> _EXERCISE BRIEF_:
Return every line in the rows below that contains the word "filter", copying each one unchanged.

[Item position entries]
--------------------------------------------------
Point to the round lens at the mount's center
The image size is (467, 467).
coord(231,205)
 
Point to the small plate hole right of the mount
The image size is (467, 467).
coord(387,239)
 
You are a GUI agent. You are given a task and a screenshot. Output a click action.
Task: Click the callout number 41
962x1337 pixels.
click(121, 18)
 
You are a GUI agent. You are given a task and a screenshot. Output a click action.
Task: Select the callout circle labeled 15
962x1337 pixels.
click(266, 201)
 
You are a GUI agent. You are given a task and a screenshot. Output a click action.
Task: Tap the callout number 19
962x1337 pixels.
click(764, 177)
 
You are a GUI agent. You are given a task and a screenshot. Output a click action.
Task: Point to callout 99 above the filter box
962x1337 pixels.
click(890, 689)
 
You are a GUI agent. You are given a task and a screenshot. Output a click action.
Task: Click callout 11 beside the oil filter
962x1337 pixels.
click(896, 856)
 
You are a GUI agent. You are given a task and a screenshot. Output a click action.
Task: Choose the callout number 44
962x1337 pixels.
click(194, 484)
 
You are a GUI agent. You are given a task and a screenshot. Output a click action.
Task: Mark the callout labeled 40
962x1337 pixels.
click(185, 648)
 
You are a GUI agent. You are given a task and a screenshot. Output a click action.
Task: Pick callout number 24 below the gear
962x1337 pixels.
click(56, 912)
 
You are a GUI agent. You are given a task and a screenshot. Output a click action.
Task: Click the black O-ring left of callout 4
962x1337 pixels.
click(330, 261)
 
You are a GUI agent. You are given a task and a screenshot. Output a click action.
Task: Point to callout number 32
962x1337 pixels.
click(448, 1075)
--------------------------------------------------
> _OUTPUT OF THE TASK_:
Task: Point to callout 99 above the filter box
Task: Click callout 11 beside the oil filter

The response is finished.